Trump and the former KGB agent traded compliments throughout the 2016 presidential race. However, the then-candidate insisted he “never met Putin” and that he didn’t “know who Putin is” — despite floating the idea of meeting the Russian leader when he was in Moscow for the Miss Universe pageant back in 2013.

“Do you think Putin will be going to the Miss Universe Pageant in November in Moscow?” Trump tweeted at the time. “If so, will he become my new best friend?”

The two leaders officially met in July at the G20 Summit in Germany.

Though Secretary of State Rex Tillerson — who has deep business ties to Russia and Putin himself — said the president pressed his Russian counterpart on the country’s interference in the U.S. election, Lavrov claimed Trump accepted Putin’s denial and agreed to move on.

Trump said it was an “honor” to meet with Putin, who said he was “delighted” to meet Trump.

Did they become “best friends” upon finally meeting? It’s not clear.

As G20 leaders attended a private dinner that same day, Trump left his seat to sit by Putin. The two had a private, hourlong conversation attended only by the Russian president’s official interpreter.
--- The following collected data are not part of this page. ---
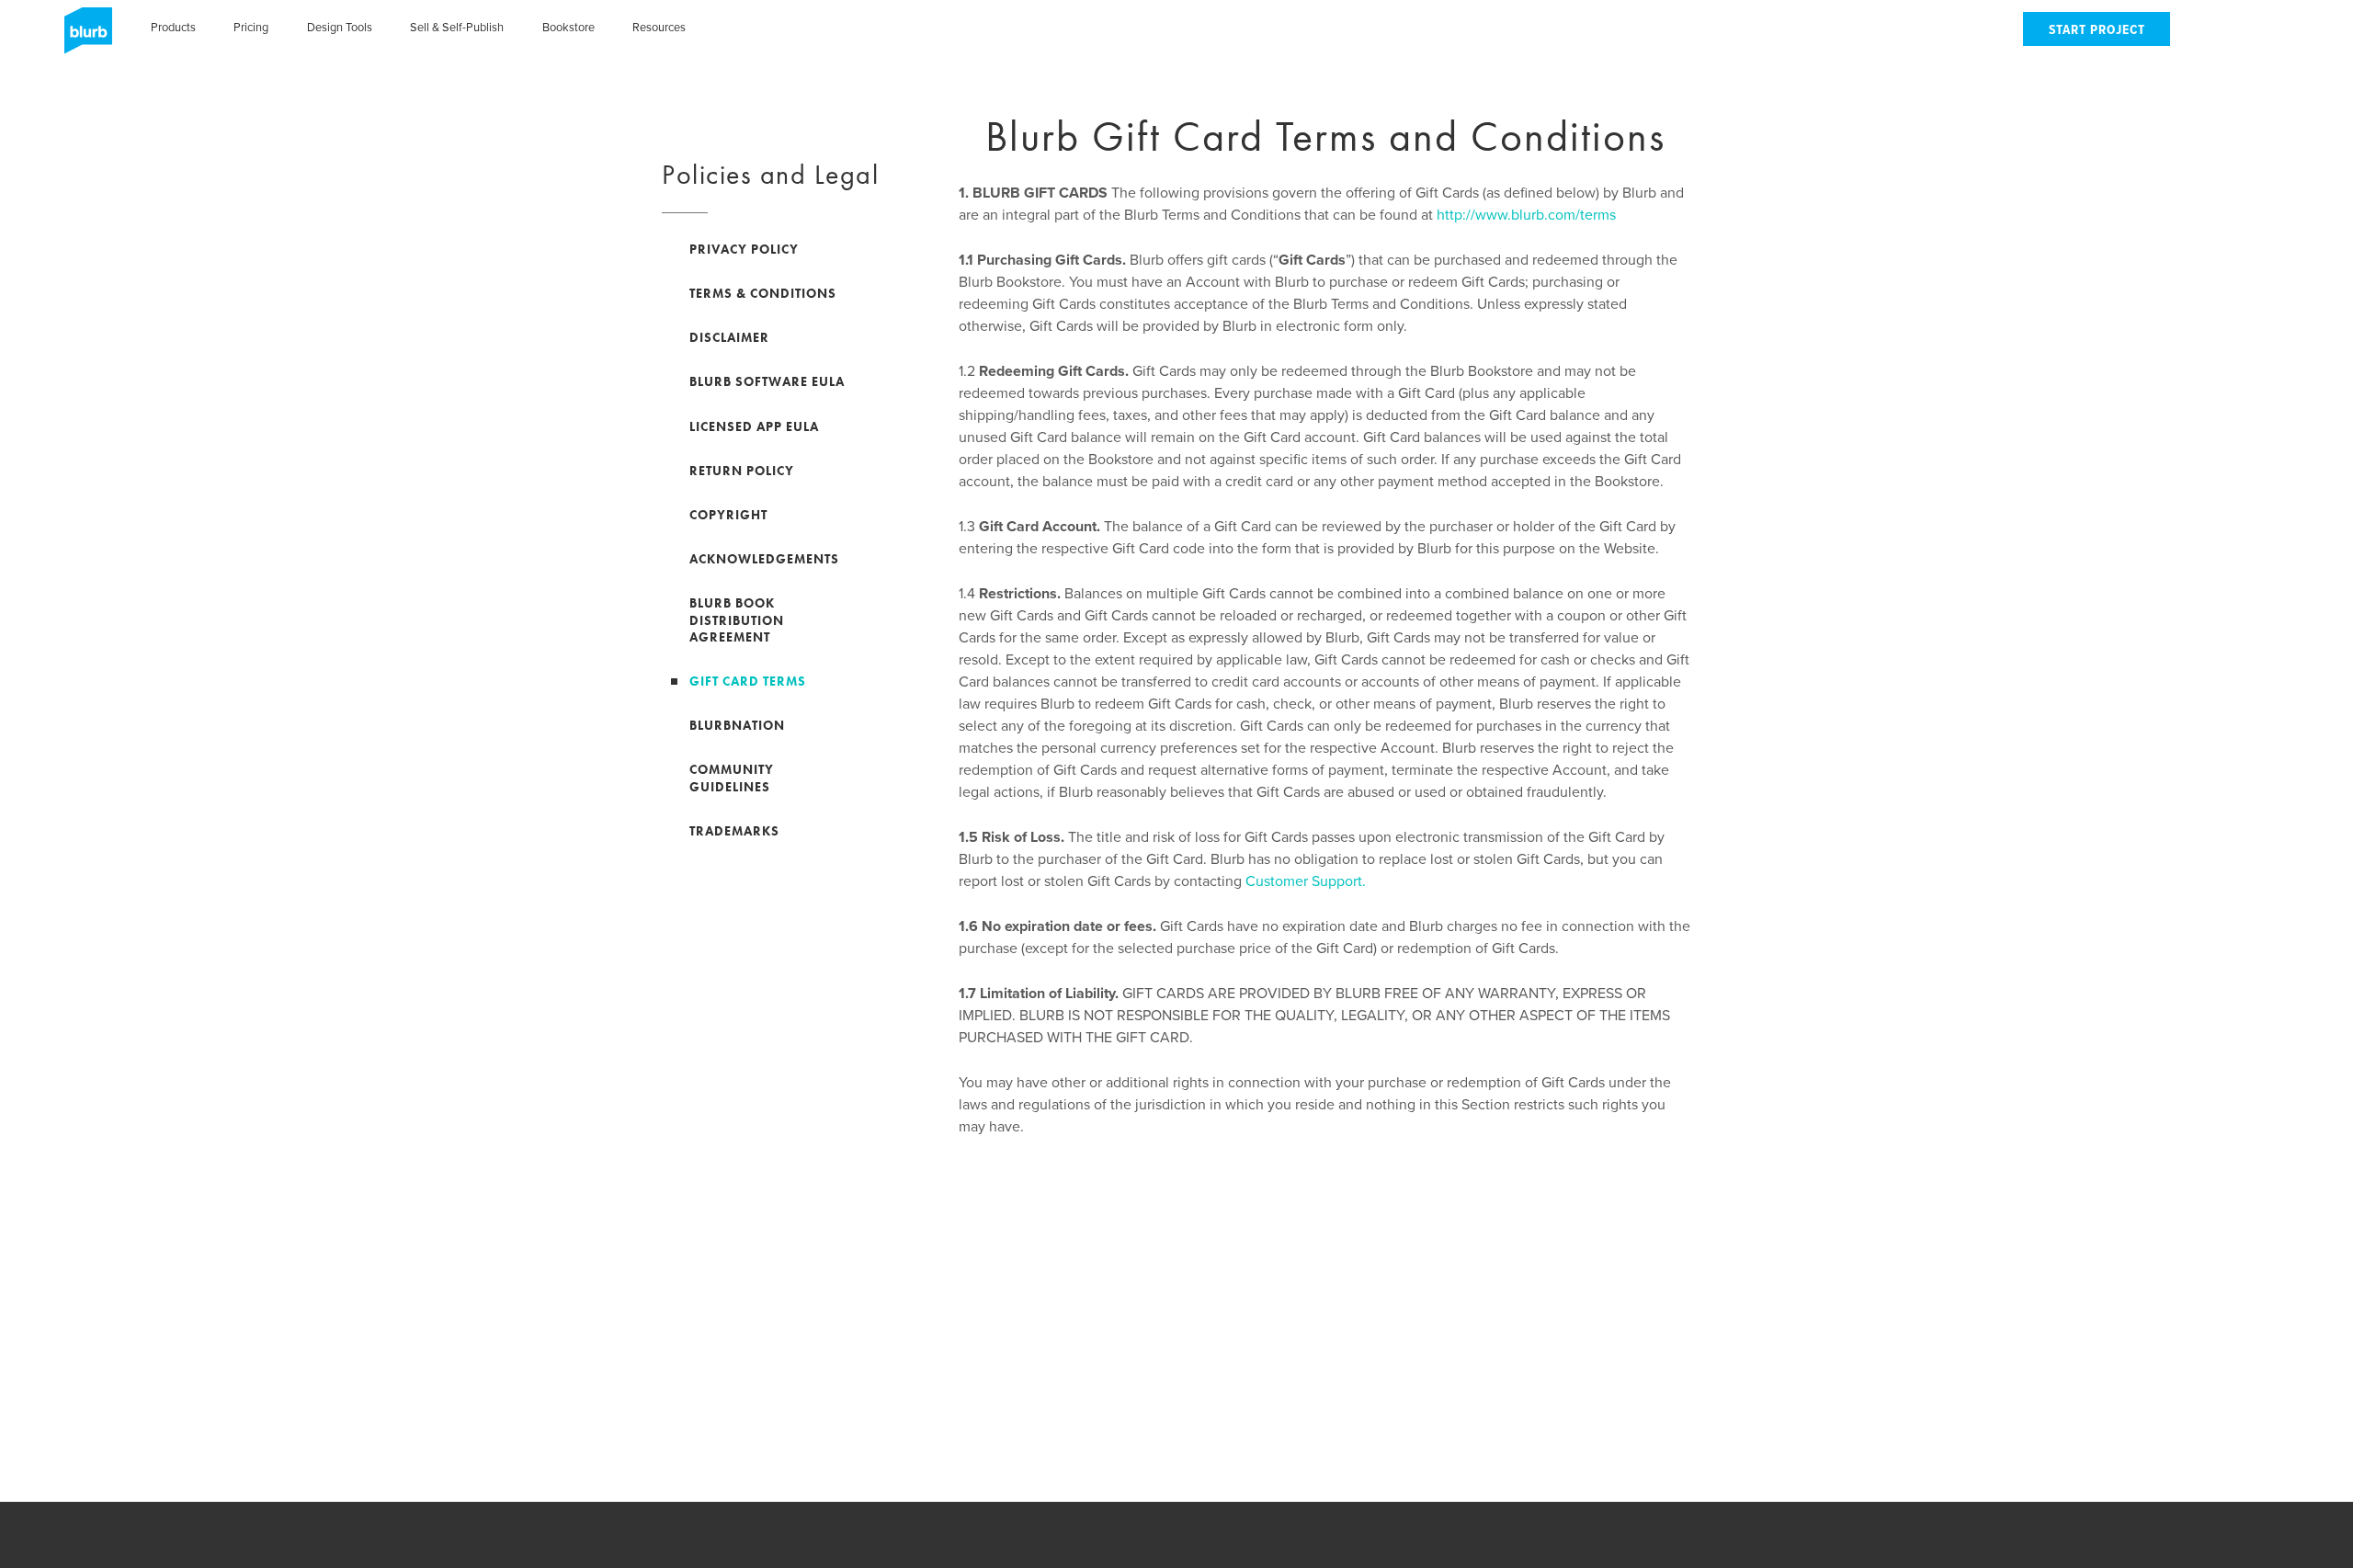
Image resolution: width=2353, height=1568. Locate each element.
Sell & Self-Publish (457, 27)
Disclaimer (729, 337)
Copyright (728, 514)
“Pretty much everyone at the dinner thought this was really weird, that here is the president of the United States, who clearly wants to display that he has a better relationship personally with President Putin than any of us or [who] simply doesn’t care,” Ian Bremmer, president of the Eurasia Group consulting firm, told the New York Times. “They were flummoxed, they were confused and they were startled.”